What you need to do:
Exactly those lines that run from the one containing "Viewport: 1600px width, 698px height." through the last line of the entries below should be printed, and no others.

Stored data
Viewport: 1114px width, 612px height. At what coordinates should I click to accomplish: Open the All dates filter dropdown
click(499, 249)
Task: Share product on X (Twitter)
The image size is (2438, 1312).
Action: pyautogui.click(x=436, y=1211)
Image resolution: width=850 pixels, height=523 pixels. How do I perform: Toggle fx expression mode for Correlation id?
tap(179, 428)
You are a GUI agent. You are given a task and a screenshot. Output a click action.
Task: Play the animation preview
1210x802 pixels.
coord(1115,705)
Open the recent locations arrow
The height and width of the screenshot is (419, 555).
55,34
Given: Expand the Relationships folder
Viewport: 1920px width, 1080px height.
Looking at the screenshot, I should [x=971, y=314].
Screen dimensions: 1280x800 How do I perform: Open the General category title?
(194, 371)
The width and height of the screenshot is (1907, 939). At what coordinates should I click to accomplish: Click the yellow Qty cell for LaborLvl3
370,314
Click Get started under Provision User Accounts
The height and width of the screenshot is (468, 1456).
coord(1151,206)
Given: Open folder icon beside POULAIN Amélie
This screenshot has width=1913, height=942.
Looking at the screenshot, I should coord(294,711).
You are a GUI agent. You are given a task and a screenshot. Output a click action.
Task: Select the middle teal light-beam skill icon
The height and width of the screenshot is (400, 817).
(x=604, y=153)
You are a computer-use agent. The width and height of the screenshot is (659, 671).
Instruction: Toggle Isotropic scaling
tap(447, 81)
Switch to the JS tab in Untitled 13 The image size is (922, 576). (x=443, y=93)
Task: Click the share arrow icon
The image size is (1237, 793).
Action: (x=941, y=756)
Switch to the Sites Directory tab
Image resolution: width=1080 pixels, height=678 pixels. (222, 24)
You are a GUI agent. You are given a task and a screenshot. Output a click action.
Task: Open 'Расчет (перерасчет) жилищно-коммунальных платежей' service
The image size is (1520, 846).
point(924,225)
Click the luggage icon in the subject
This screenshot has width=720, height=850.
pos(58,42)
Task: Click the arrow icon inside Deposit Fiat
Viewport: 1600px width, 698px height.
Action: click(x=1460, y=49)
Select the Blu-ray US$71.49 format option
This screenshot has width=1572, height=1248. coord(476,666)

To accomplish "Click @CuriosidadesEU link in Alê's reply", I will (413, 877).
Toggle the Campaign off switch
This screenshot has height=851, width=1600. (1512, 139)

Exercise answer:
Viewport: 1600px width, 698px height.
Action: click(x=1460, y=49)
Select the Blu-ray US$71.49 format option
This screenshot has width=1572, height=1248. coord(476,666)

To accomplish "Click @CuriosidadesEU link in Alê's reply", I will (413, 877).
Toggle the Campaign off switch
This screenshot has height=851, width=1600. (1512, 139)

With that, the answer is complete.